- Exercise objective -
Could you report every line from the entries that includes the word "green"?

Records shown Block Start

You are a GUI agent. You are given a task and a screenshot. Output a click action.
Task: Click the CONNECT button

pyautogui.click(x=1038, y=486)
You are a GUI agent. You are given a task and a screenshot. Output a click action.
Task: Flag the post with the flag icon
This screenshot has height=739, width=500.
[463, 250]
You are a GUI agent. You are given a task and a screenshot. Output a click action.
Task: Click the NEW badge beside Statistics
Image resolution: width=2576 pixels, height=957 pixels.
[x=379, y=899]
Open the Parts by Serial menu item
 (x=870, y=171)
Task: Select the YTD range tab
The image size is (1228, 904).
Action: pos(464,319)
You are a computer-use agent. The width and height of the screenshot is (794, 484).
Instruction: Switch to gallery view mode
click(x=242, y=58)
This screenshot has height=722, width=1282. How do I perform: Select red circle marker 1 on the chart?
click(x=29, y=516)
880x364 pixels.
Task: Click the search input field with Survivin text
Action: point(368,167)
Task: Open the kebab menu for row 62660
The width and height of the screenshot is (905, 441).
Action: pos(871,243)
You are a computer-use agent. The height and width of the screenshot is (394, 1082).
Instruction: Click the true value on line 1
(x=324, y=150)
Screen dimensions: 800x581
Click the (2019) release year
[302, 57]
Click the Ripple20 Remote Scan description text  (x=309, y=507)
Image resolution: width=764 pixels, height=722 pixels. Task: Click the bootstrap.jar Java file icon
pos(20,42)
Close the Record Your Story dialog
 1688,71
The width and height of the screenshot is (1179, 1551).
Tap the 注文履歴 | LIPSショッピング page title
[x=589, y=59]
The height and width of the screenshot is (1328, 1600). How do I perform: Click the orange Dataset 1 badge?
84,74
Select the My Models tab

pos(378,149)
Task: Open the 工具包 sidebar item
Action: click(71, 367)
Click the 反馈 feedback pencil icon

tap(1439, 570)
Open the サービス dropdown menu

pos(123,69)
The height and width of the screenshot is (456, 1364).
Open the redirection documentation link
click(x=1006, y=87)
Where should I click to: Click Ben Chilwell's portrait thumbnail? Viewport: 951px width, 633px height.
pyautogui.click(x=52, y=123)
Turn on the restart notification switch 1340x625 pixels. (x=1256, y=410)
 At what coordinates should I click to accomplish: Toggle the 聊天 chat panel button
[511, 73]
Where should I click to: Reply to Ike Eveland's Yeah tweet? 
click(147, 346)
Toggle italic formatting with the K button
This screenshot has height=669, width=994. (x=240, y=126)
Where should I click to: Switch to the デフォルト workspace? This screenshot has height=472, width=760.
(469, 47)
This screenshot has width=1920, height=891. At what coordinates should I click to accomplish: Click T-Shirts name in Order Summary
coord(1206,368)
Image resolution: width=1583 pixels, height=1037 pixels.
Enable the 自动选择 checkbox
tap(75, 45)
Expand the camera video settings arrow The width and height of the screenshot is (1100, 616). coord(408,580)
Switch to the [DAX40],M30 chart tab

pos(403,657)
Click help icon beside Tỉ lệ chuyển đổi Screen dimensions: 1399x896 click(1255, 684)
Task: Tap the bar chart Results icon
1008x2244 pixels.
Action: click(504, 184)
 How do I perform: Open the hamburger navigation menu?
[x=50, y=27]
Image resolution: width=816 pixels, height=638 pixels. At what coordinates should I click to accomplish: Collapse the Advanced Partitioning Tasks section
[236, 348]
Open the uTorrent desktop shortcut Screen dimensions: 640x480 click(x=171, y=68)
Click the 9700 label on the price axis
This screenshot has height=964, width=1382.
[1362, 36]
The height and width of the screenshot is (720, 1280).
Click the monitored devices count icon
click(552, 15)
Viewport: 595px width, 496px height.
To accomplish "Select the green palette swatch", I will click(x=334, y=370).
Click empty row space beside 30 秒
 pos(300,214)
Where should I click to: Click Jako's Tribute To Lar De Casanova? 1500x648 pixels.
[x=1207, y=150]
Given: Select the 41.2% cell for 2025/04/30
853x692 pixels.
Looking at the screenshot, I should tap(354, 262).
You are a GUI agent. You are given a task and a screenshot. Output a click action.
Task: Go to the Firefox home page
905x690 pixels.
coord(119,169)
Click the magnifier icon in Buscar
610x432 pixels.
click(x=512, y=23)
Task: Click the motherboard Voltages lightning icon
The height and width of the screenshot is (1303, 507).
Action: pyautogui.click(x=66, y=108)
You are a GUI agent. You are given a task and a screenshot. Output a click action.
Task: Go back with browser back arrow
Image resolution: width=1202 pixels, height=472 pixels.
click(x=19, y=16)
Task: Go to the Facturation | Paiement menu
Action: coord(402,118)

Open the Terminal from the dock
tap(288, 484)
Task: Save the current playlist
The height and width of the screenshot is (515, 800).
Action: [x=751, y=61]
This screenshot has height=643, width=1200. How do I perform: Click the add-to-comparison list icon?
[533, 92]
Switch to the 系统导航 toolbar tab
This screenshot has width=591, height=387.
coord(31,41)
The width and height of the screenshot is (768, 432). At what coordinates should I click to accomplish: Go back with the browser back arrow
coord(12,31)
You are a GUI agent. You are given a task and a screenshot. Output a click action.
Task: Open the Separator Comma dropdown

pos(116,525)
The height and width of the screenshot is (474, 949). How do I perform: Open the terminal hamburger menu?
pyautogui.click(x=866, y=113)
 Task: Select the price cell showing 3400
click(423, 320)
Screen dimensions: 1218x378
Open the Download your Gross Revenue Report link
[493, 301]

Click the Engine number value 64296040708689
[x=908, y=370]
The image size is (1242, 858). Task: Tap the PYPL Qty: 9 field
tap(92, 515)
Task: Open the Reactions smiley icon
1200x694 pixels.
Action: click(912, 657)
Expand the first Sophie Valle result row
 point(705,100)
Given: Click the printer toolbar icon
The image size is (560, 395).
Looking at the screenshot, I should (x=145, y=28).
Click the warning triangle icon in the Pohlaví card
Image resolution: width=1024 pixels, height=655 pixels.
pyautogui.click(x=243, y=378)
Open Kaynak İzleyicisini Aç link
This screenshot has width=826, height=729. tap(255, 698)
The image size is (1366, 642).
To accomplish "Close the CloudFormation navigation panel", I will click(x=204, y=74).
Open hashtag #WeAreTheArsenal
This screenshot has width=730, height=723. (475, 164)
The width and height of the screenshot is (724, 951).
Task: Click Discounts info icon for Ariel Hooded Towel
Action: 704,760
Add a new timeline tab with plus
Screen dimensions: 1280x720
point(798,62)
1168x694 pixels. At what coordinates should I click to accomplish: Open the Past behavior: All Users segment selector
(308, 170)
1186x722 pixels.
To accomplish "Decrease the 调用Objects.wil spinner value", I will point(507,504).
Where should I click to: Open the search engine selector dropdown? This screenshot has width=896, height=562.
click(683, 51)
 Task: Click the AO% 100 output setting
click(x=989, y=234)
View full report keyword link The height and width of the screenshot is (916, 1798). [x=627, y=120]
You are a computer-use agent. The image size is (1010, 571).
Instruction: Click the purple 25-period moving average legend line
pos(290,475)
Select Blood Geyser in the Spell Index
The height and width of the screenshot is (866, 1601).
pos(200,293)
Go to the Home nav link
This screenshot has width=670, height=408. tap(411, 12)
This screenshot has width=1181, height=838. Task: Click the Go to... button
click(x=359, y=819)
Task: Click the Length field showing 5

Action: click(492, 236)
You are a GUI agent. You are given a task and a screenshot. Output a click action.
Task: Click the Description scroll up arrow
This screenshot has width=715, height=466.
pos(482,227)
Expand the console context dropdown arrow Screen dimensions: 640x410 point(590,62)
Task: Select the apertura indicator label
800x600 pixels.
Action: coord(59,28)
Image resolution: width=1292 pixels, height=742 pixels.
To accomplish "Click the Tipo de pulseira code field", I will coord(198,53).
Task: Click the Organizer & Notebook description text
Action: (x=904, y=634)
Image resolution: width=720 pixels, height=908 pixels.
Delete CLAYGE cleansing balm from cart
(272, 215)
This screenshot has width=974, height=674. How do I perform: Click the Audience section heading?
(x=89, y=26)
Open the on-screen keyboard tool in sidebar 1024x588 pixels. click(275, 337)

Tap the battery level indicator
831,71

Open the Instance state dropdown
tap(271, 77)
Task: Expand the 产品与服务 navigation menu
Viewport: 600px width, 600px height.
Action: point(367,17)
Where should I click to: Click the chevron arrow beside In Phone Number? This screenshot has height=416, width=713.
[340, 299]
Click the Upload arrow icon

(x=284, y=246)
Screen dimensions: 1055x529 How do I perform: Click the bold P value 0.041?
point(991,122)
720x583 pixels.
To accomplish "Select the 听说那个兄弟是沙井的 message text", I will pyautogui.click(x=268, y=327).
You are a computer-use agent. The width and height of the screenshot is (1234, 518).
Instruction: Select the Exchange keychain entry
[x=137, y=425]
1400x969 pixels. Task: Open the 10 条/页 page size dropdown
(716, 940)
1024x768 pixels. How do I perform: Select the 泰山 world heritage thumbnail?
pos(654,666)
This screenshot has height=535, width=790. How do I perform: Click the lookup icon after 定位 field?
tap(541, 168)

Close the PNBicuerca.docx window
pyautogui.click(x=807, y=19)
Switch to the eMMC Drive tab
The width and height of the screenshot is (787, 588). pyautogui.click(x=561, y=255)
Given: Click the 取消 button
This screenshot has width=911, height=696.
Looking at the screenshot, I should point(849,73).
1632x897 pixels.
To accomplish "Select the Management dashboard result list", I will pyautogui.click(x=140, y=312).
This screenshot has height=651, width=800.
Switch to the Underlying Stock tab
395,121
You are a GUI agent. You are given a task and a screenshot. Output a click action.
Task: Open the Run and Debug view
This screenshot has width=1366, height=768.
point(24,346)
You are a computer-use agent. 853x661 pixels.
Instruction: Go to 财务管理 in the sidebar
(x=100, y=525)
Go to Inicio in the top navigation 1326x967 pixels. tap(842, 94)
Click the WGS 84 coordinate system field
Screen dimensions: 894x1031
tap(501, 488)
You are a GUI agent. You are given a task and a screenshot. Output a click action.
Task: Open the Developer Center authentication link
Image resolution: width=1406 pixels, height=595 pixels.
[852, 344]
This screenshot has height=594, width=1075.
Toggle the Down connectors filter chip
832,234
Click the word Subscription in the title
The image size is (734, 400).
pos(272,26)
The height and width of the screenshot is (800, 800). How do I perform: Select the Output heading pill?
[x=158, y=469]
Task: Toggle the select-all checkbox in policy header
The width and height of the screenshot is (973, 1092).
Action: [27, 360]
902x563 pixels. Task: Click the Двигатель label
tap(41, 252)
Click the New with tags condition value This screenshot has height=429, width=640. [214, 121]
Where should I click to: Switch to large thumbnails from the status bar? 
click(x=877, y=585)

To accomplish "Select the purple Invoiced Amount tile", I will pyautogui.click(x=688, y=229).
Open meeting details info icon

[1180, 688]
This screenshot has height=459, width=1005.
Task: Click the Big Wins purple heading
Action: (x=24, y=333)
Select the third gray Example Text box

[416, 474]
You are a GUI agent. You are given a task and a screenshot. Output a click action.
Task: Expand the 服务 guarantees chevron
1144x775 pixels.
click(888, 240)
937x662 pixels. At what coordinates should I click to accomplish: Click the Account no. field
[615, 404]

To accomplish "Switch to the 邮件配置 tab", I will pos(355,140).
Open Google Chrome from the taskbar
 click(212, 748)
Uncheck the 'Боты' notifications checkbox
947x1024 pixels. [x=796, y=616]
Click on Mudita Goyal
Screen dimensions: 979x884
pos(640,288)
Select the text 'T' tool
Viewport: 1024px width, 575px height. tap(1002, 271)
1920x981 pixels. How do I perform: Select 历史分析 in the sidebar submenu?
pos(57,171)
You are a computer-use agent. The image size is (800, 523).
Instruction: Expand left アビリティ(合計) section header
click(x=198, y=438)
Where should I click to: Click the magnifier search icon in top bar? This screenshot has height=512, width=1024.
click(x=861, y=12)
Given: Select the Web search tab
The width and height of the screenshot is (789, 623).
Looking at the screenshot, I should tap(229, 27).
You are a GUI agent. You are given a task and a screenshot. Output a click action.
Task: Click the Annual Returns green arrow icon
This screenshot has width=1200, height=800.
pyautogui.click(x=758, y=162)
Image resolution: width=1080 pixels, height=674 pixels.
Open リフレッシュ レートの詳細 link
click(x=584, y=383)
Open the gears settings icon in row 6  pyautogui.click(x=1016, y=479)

Records shown Block End

- Exercise answer -
To accomplish "Select the green palette swatch", I will click(x=334, y=370).
Task: Click the Annual Returns green arrow icon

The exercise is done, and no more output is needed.